“No Campo de Girassóis” regressa aos palcos com lançamento de livro e conversa pós-espetáculo
O espetáculo “No Campo de Girassóis”, da companhia Astro Fingido, regressa aos palcos nos dias 28 de fevereiro e 1 de março, promovendo um encontro fértil entre a palavra e a música. Inspirada na tradição oral recolhida pelo Cancioneiro de Paredes, a obra conta com encenação de Fernando Moreira e dramaturgia de Jorge Palinhos, convidando o público a mergulhar numa ruralidade onde a fantasia e a comicidade se entrelaçam com a sabedoria popular e os gestos quotidianos do campo.
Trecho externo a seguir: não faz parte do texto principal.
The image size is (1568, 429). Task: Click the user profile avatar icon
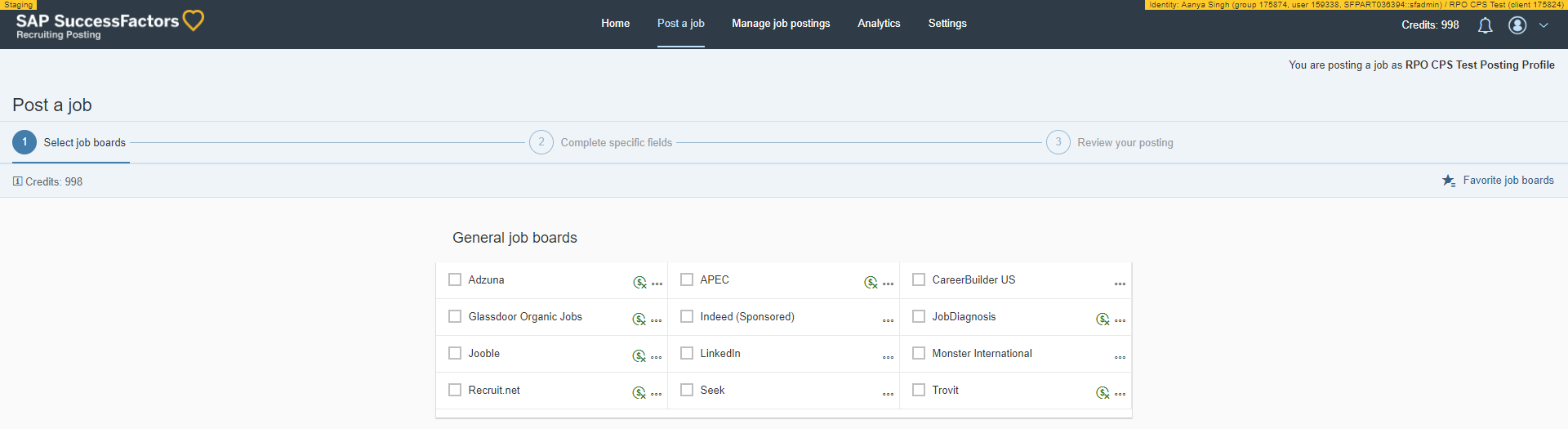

A trama desenrola-se a partir da chegada de Teodora, uma jovem vinda da cidade cuja presença inesperada abala o ritmo habitual da aldeia. Sob o mote “Vê-se logo que tu não és cá da terra!”, os habitantes locais começam a girar em torno da recém-chegada, tal como girassóis que buscam o sol. Este encontro serve de ponto de partida para a partilha de memórias e superstições, desvendando um Portugal onde o imaginário popular molda os afetos, como destaca Ângela Marques, intérprete e diretora artística da companhia. Através de uma abordagem farsesca que utiliza a sátira e a caricatura, o espetáculo transforma o medo inicial do desconhecido numa esperança de repovoamento e renovação de um lugar antes votado ao abandono.
A dimensão musical, assinada por Ricardo Fráguas, recupera o património do projeto “A Culturinha sai à rua… para ouvir a Tradição”, da Câmara Municipal de Paredes. Todas as composições serão interpretadas ao vivo, contando com a colaboração especial de alunos do Conservatório de Música de Paredes.
O regresso aos palcos será acompanhado por momentos de extensão cultural. No dia 28 de fevereiro, na Casa da Cultura de Paredes, terá lugar o lançamento do livro “No Campo de Girassóis e Outros Textos”, que reúne três olhares dramatúrgicos sobre a memória e o invisível. Já a sessão de 1 de março, no Auditório do Centro Social de Cête, culminará numa conversa com o artista plástico António Gonçalves e a equipa artística, proporcionando um espaço de reflexão conjunta sobre os temas e os processos de criação desta peça que, segundo Fernando Moreira, é um palco de resistência e reencontro com a verdade da vida rural.